Chad Chenouga‘s third feature film Le Principal might be one of those unassuming, perfectly calibrated French dramas that connect with auds — school settings can always land an emotional punch. Starring Roschdy Zem, Yolande Moreau and Marina Hands, this is about parents, students, teachers and one specific principle.

A possible horror offering for the Midnight Madness section, Australian twin brothers Danny & Michael Philippou (aka Racka Racka) lassoed Sophie Wilde to topline a story of a group of friends who discover how to conjure spirits using an ancient embalmed hand. The group goes too far when one of them opens the door to the spirit world. Talk To Me also stars Miranda Otto, Alexandra Jensen, Marcus Johnson, Zoe Terakes, Otis Dhanji. Max doesn’t dream of making green walls for five-star hotels. Tenacious landscaper, committed but cornered, he fights to create a wild garden, without fence, in the heart of downtown Marseille: a plant area open to all. After years of rejection, his project reached the final stage of an architecture competition.

Tom Stern & Celyn Jones combined forces for what could be a grounded crowd-pleaser in The Almond And The Sea Horse. Starring Rebel Wilson and Jones who play an archaeologist and an architect as they fight to re-imagine a future after a traumatic brain injury leaves them adrift from the people they love. This is a first film for both directors.

Anthony Chen (TIFF’19 – Wet Season) has been uber busy as of late moving into projects developed from a little bit everywhere. One film on his docket is the Mainland China-produced The Breaking Ice. Starring Zhou Dongyu, Liu Haoran and Qu Chuxiao, the film follows the blossoming relationship among three young adults in their twenties, set over a short few days in the winter snow.
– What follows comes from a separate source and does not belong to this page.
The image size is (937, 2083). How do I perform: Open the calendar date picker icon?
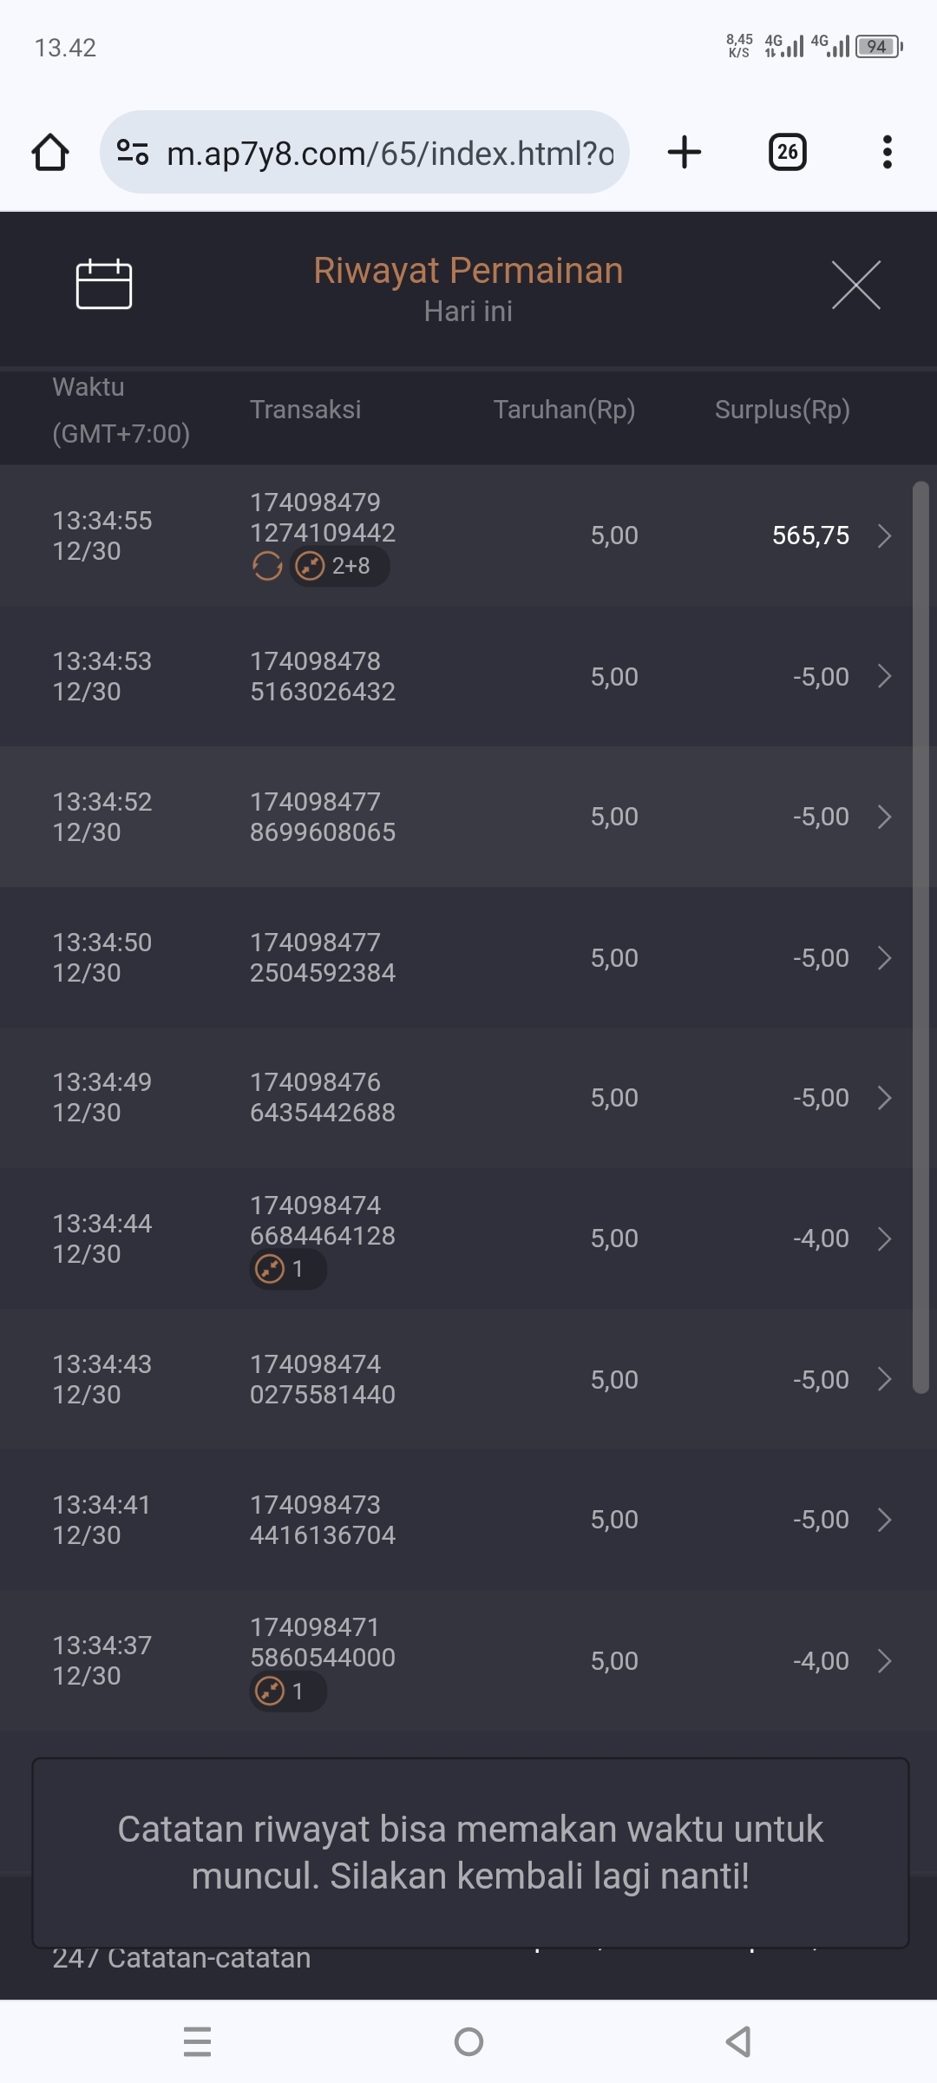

Best Picture winner Peter Farrelly (TIFF’18 – Green Book) might consider himself lucky as Apple TV+ is coming off the biggest Oscar win of their own and are the ones who are backing his latest feature. Recently stamped with a September 30th release, the book-to-film adaptation of The Greatest Beer Run Ever features Stars Russell Crowe, Zac Efron and Bill Murray and tells the story of leaving New York in 1967 to bring beer to his childhood buddies in the Army while they are fighting in Vietnam. NYFF could attempt to nab the world preem if the September three don’t lasso the project.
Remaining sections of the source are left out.